• INSTRUCTIONS FOR THE TASK:
Copy the passage from "Teaching medical students is" to "permanent comic surprise." in the column on teaching medical students word for word.

• DOCUMENT EXCERPT:
Teaching medical students is like facial rejuvenation

Last week I was teaching medical students. Teaching students is a bit like Botox: for a long time after you are left with a look of permanent comic surprise.

Like Botox, teaching gives you an ego boost at the time, but makes you philosophical about the future and aware of your own mortality (even more so when you consider the possibility that your most hapless student might well be the doctor looking after you in your last illness).

I’ll give you an example: in my last session of teaching women’s health, I asked one of the boys to give me three common causes of menorrhagia. He started strong with ‘fibroids’. This was followed by a painfully long pause, then suddenly a look of immense relief spread over his face as he thought of a second answer. ‘Rape’, he said proudly.

To be fair, I probably shouldn’t have been as surprised as I was. This is the same student who, when asked where fertilisation takes place, said the Eustachian tube rather than the Fallopian tube, which made me feel equal pity for the medical profession and his future wife.

Not that neurology went much better. He forgot that Parkinson’s disease is characterised by bradykinesia so didn’t give the poor patient a chance to initiate movement before he began shouting. And when asked where on the foot vibration sense should be tested, he thought for a moment and then said: ‘On a bunion”.

• AVAILABLE DATA:
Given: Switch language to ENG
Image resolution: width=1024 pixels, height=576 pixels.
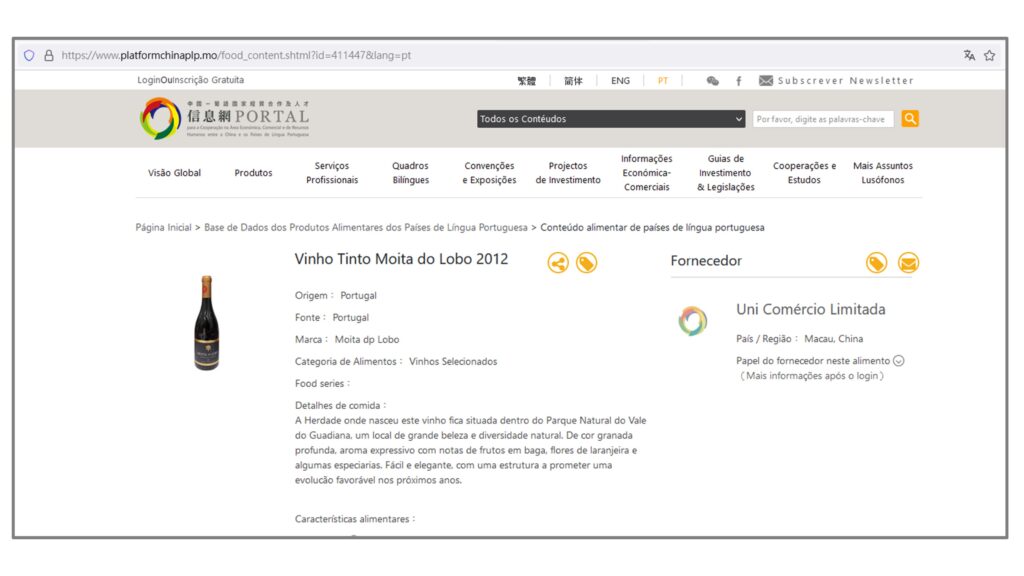Looking at the screenshot, I should click(620, 81).
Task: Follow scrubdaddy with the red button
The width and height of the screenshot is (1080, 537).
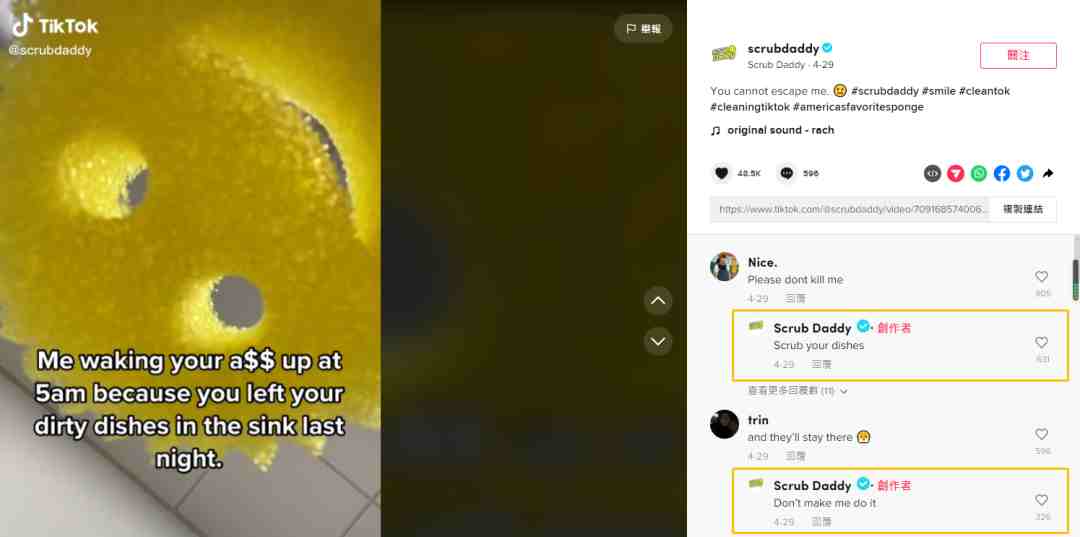Action: tap(1018, 56)
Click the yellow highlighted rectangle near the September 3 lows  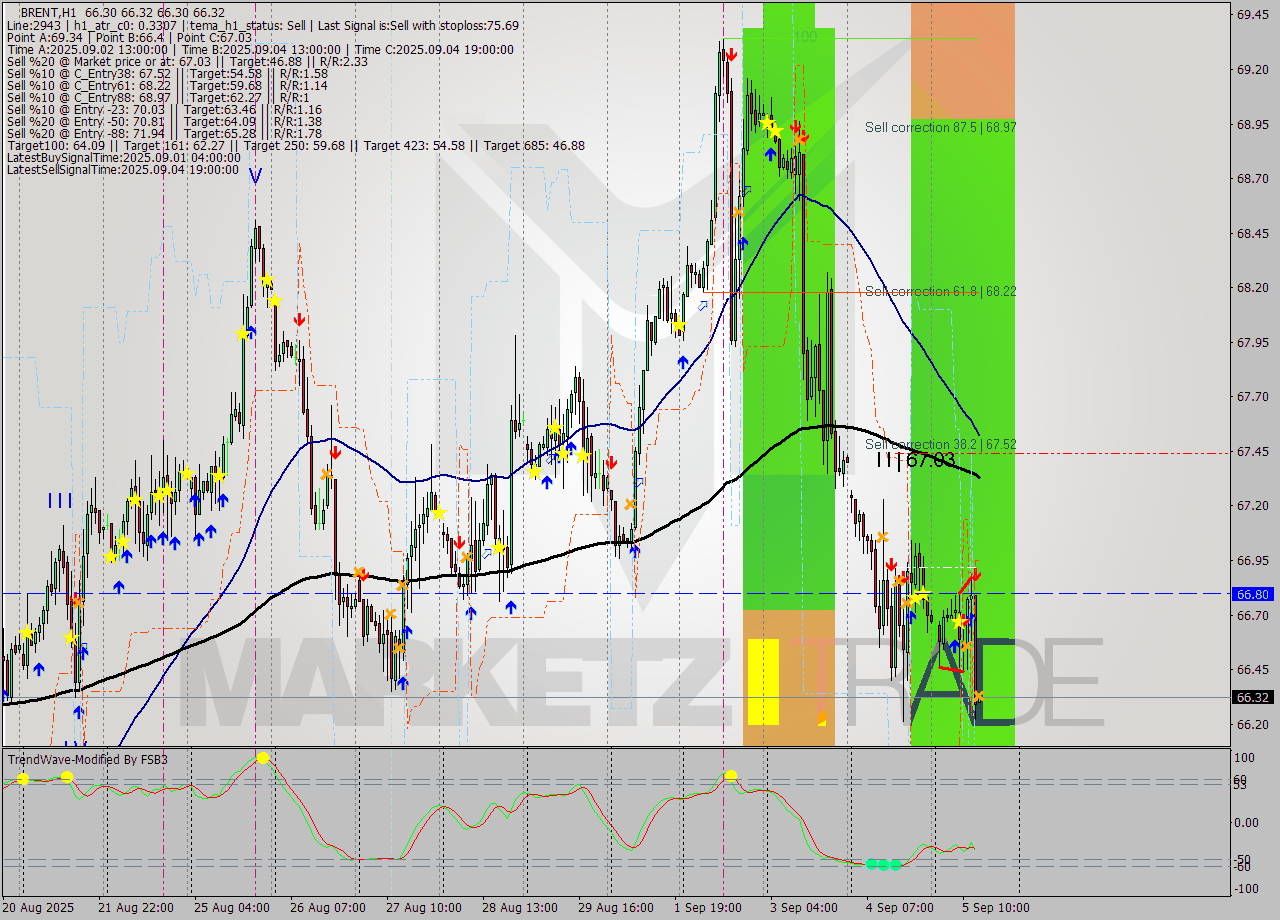[x=762, y=680]
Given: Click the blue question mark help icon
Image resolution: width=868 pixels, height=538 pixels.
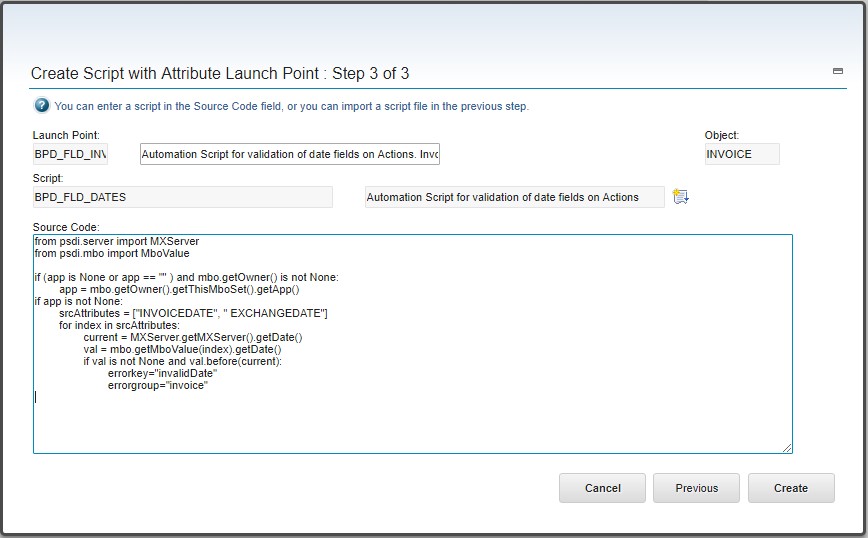Looking at the screenshot, I should [x=42, y=105].
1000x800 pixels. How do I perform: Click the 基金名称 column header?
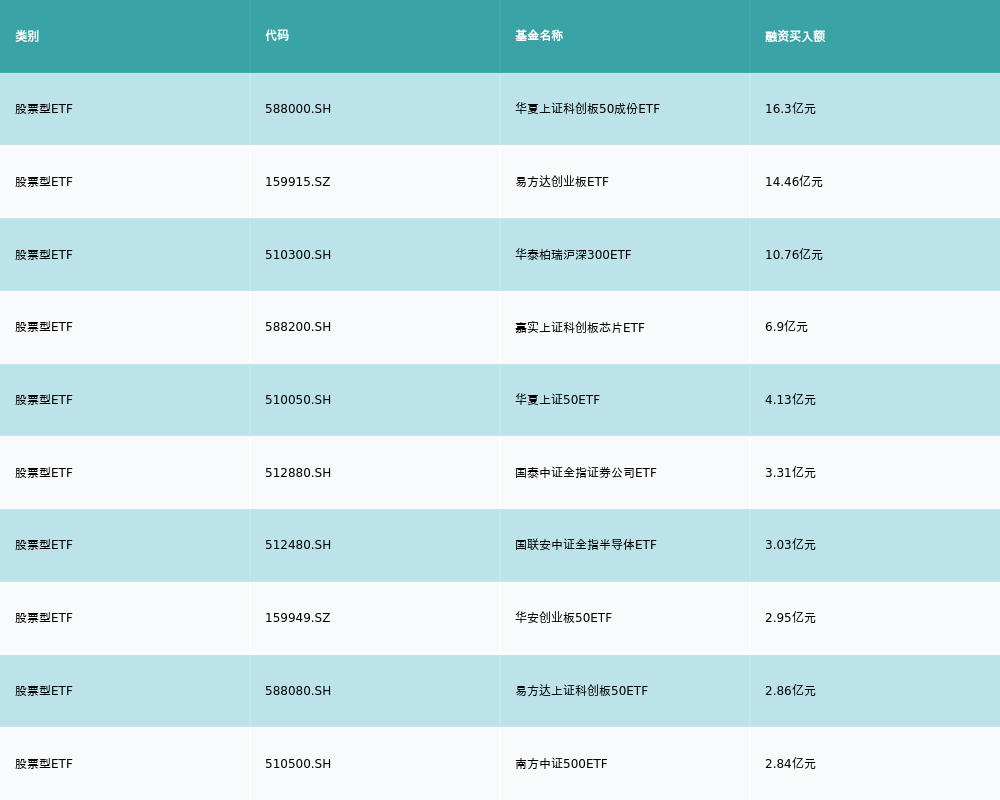pos(539,36)
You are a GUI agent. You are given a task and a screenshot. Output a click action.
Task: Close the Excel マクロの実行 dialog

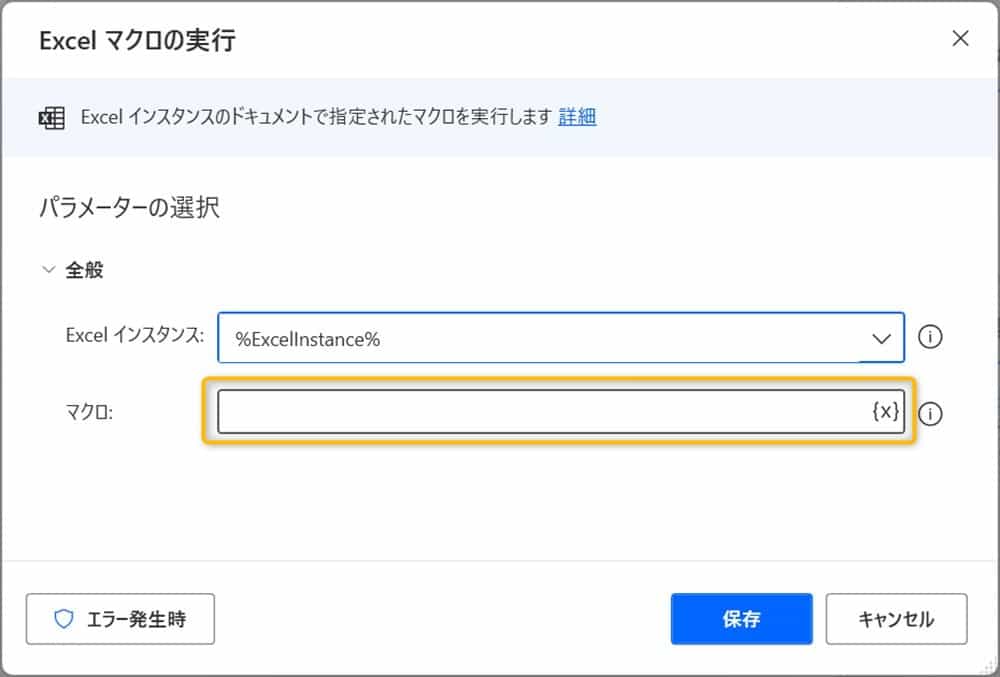[x=960, y=39]
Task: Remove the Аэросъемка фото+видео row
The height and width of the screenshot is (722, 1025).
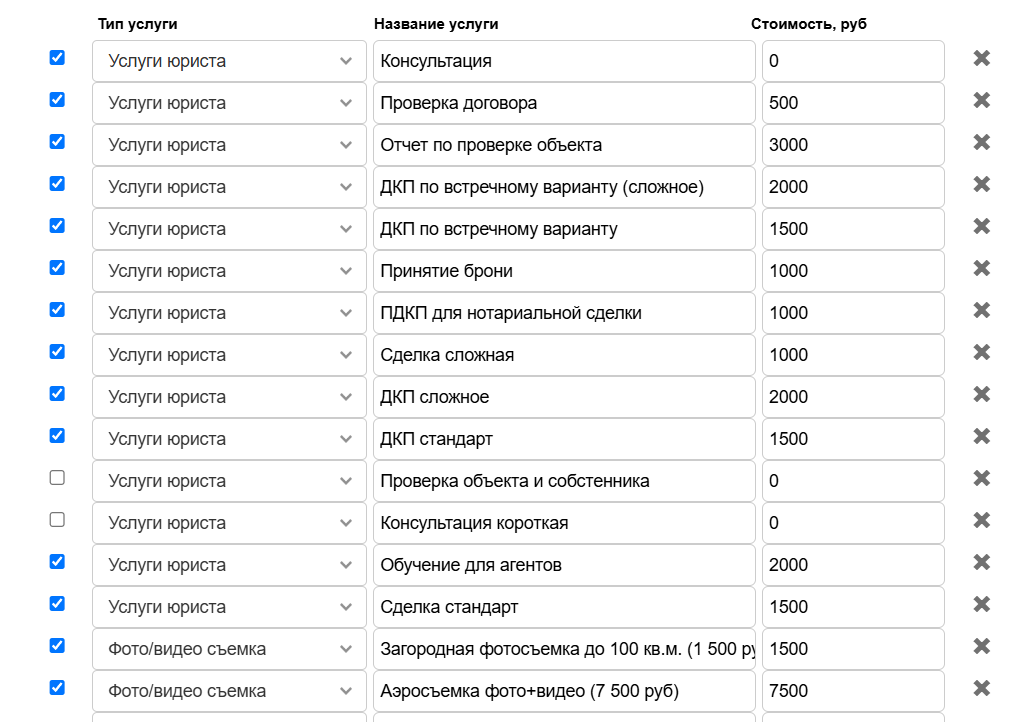Action: [981, 689]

• SOLUTION TO THIS PROBLEM:
Teaching medical students is like facial rejuvenation

Last week I was teaching medical students. Teaching students is a bit like Botox: for a long time after you are left with a look of permanent comic surprise.